High-throughput extracellular pH monitoring and antibiotics screening by polymeric fluorescent sensor with LCST property.

Abstract

Monitoring extracellular pH (pHe) is important for biology understanding, since pHe and its homeostasis are closely relevant to cellular metabolism. Hydrogel-based pHe sensors have attracted significant attention and showed wide application, while they are tedious with significant time-cost operation and reproducibility variations for high-throughput application. Herein, we synthesized two polymers for pHe monitoring which are soluble in water at room temperature with easy operations and high reproducibility among various micro-plate wells for high-throughput analysis. P1 (P(OEGMA-co-MEO2MA-co-pHS)) and P2 (P(OEGMA-co-pHS)) were synthesized via the Reversible Addition Fragmentation Chain Transfer (RAFT) copolymerization of oligo(ethylene glycol) methacrylate (OEGMA), 2-(2'-methoxyethoxy) ethyl methacrylate (MEO2MA) and the pH sensitive fluorescence moiety N-fluoresceinyl methacrylamide (pHS). P1 is soluble in water at room temperature (25 °C) while insoluble at the temperature above 33 °C, indicating its feature of lower critical solution temperature (LCST) at 33 °C. Further P1 showed higher pH sensitivity and photostability than P2 (without LCST property) when used at physiological temperature (37 °C). Thus, P1 was chosen to in-situ monitor the micro-environmental acidification of E. coli, Hela and Ramos cells during their growth, and the metabolism inhibiting activity of a representative antibiotic, ampicillin.
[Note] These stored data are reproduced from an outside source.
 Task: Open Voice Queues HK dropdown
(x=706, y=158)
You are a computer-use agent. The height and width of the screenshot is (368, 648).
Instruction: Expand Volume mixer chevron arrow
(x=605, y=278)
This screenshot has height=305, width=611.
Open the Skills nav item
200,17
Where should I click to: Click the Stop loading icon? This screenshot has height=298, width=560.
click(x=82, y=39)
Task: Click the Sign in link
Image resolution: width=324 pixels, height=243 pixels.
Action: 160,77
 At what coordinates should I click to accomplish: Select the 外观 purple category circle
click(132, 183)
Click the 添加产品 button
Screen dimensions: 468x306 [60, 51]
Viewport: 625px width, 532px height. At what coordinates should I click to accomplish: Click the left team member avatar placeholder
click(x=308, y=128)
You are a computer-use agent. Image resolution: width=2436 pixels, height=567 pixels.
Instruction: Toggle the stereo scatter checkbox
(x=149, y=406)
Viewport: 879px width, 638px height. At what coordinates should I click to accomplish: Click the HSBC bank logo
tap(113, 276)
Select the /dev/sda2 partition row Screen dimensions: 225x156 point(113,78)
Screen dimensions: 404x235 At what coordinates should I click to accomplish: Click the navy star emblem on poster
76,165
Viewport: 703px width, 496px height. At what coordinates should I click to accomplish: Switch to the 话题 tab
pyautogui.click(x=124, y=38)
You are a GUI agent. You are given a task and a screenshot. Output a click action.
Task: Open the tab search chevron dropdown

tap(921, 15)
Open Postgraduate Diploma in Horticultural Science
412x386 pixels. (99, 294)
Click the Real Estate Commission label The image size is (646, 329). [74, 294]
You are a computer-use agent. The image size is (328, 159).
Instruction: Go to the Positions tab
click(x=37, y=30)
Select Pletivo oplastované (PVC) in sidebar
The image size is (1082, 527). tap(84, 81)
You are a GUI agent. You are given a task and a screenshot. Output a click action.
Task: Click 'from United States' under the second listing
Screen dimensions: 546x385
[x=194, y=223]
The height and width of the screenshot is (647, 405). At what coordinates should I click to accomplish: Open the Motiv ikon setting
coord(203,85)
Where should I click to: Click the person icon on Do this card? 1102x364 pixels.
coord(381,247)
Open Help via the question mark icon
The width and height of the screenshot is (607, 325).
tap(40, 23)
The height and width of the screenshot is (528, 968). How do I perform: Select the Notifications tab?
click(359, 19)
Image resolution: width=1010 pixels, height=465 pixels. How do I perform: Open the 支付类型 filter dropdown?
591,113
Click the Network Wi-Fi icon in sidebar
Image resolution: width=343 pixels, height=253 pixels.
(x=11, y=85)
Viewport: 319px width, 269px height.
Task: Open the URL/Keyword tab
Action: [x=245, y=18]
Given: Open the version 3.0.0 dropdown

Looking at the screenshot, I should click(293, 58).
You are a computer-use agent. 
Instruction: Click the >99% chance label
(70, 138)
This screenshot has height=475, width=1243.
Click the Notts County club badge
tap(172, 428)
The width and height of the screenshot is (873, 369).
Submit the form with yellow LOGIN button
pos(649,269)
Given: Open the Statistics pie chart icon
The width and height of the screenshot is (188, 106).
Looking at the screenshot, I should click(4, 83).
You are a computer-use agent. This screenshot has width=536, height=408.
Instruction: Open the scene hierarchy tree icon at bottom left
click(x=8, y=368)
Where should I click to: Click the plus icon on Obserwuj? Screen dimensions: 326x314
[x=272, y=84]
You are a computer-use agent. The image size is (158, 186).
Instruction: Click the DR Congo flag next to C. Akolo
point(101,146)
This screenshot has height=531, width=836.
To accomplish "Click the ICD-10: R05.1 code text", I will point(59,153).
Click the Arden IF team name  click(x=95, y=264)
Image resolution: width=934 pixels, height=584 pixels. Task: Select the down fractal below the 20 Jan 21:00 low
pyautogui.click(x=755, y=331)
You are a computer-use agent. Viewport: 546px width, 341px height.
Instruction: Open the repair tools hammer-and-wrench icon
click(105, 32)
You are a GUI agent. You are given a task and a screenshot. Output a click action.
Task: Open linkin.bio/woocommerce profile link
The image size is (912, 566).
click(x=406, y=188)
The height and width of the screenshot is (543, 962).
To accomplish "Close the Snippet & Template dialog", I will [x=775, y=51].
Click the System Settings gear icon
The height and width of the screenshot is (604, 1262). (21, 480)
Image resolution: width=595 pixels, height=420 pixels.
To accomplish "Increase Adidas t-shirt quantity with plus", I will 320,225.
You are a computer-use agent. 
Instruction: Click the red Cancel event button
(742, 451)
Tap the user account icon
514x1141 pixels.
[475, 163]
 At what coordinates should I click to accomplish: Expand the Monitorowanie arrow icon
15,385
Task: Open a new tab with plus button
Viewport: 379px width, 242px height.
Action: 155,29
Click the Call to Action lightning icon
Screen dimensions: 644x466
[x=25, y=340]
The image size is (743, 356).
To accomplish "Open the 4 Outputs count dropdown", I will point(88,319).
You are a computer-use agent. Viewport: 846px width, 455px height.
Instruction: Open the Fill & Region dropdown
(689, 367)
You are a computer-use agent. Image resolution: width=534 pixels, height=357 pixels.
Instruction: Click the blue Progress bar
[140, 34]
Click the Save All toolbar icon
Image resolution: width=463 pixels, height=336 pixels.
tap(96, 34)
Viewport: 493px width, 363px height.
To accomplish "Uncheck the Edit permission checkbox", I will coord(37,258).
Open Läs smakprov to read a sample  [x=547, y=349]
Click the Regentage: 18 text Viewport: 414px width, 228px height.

Cell concentration-dependent cellular acidification and drug concentration-dependent inhibition of cellular acidification were observed, demonstrating that the LCST polymer (P1) is suitable for real-time cellular acidification monitoring as well as for high-throughput drug screening. This study firstly demonstrated the use of a LCST polymeric sensor for high-throughput screening of antibiotics and investigation of cell metabolism.